How to do Worm Farming for Vegetable Garden?


Technically, worm farming is called as vermiculture or vermicomposting. It is a tremendous way to minimize food waste generated in your kitchen. This kitchen waste, which is organic in nature, is the source of food for the worms present in the soil. The organic waste is used by the worms as food. They decompose it into nutrient rich material. As this decomposing is carried out in the soil, the nutritious material made by the worms is readily available for the plant growth in your vegetable garden.

How Worm Farming is Beneficial?

Worm farming or Vermicompost plays a vital role in improving soil texture, structure and aeration. It also adds strength to the soil in terms of increasing water-holding capacity of the soil.
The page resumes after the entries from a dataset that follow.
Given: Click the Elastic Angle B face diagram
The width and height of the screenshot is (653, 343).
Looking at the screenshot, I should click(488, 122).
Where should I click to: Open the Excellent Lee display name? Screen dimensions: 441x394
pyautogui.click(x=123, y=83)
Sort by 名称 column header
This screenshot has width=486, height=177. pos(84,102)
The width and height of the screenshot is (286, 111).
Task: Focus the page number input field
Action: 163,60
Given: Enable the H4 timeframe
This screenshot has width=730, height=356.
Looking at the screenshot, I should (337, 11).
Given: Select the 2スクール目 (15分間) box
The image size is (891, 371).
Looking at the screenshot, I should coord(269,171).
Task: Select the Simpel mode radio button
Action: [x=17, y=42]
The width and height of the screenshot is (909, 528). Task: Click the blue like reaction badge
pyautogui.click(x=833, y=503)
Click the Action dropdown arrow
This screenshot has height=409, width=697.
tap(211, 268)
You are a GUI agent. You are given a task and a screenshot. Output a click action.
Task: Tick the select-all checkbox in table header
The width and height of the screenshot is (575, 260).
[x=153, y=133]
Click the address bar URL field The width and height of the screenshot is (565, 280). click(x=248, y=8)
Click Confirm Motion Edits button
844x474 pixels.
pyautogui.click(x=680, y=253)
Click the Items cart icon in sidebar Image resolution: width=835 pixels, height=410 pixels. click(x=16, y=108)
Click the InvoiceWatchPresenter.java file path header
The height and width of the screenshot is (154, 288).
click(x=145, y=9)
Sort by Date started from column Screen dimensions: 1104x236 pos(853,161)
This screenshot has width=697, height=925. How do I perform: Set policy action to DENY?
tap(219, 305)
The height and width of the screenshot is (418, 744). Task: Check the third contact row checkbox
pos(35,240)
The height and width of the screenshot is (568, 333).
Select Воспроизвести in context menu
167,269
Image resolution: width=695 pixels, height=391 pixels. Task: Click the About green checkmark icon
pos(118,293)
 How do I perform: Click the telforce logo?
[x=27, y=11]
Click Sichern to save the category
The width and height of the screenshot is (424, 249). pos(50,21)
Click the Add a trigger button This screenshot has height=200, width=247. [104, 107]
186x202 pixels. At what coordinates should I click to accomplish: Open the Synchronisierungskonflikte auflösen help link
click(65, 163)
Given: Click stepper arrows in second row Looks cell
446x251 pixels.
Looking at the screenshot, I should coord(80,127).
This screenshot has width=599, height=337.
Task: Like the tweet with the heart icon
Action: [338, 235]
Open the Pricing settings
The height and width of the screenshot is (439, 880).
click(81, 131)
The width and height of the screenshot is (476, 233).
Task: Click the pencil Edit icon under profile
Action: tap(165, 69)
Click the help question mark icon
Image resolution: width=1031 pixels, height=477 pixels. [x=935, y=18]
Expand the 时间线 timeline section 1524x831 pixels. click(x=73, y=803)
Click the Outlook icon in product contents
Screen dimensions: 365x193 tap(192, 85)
The vegetables you grow will develop a deep and strong root system that is beneficial to fight diseases and sustain under harsh conditions.

The output of worms which is also called as wormpoop or worm castings is perfect to generate top soil in vegetable gardening. On the other hand, the fluid produced in the process of vermicomposting is used as fertilizer. The excess fluid can be stored in a bottle for later use.  Similarly, vermicomposting also adds valuable microorganisms to the soil. The advantage of these microorganisms is that they, along with the soil fauna, aid in breaking organic materials and convert nutrients into a more readily available food form for the plants

Another benefit of worm farming is that, you can use your organic kitchen waste in vermiculture instead of going to throw or landfill it.